The problem: Give the entries again, exactly as they stand.

+++++

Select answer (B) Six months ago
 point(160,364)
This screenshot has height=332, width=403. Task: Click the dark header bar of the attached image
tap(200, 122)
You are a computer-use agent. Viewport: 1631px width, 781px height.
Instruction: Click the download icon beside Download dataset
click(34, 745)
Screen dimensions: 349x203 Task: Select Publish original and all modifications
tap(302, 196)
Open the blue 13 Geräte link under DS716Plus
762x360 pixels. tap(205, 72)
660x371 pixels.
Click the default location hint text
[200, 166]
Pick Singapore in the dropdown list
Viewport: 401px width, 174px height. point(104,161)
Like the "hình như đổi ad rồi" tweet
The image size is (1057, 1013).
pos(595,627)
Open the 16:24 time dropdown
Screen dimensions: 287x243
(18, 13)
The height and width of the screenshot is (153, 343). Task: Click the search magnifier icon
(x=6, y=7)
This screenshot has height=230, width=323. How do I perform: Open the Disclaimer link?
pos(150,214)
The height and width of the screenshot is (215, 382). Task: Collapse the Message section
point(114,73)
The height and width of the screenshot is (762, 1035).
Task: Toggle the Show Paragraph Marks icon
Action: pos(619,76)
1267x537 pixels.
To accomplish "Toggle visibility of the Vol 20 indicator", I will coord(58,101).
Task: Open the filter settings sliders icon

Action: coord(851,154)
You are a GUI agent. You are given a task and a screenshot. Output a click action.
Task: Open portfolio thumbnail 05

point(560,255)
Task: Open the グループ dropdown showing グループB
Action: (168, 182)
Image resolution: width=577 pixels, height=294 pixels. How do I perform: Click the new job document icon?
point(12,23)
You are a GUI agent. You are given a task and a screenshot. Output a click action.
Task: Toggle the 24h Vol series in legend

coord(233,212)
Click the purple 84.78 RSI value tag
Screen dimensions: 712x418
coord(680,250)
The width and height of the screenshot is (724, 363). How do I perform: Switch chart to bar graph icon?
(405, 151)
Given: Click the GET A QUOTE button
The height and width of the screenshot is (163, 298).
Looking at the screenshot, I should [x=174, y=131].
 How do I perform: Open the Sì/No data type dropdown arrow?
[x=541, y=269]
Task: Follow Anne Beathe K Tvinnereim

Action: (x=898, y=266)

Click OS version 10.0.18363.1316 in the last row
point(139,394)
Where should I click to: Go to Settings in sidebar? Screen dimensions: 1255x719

+++++

Solution for this task:
Select answer (B) Six months ago
 point(160,364)
This screenshot has height=332, width=403. Task: Click the dark header bar of the attached image
tap(200, 122)
You are a computer-use agent. Viewport: 1631px width, 781px height.
Instruction: Click the download icon beside Download dataset
click(34, 745)
Screen dimensions: 349x203 Task: Select Publish original and all modifications
tap(302, 196)
Open the blue 13 Geräte link under DS716Plus
762x360 pixels. tap(205, 72)
660x371 pixels.
Click the default location hint text
[200, 166]
Pick Singapore in the dropdown list
Viewport: 401px width, 174px height. point(104,161)
Like the "hình như đổi ad rồi" tweet
The image size is (1057, 1013).
pos(595,627)
Open the 16:24 time dropdown
Screen dimensions: 287x243
(18, 13)
The height and width of the screenshot is (153, 343). Task: Click the search magnifier icon
(x=6, y=7)
This screenshot has height=230, width=323. How do I perform: Open the Disclaimer link?
pos(150,214)
The height and width of the screenshot is (215, 382). Task: Collapse the Message section
point(114,73)
The height and width of the screenshot is (762, 1035).
Task: Toggle the Show Paragraph Marks icon
Action: pos(619,76)
1267x537 pixels.
To accomplish "Toggle visibility of the Vol 20 indicator", I will coord(58,101).
Task: Open the filter settings sliders icon

Action: coord(851,154)
You are a GUI agent. You are given a task and a screenshot. Output a click action.
Task: Open portfolio thumbnail 05

point(560,255)
Task: Open the グループ dropdown showing グループB
Action: (168, 182)
Image resolution: width=577 pixels, height=294 pixels. How do I perform: Click the new job document icon?
point(12,23)
You are a GUI agent. You are given a task and a screenshot. Output a click action.
Task: Toggle the 24h Vol series in legend

coord(233,212)
Click the purple 84.78 RSI value tag
Screen dimensions: 712x418
coord(680,250)
The width and height of the screenshot is (724, 363). How do I perform: Switch chart to bar graph icon?
(405, 151)
Given: Click the GET A QUOTE button
The height and width of the screenshot is (163, 298).
Looking at the screenshot, I should [x=174, y=131].
 How do I perform: Open the Sì/No data type dropdown arrow?
[x=541, y=269]
Task: Follow Anne Beathe K Tvinnereim

Action: (x=898, y=266)

Click OS version 10.0.18363.1316 in the last row
point(139,394)
Where should I click to: Go to Settings in sidebar? Screen dimensions: 1255x719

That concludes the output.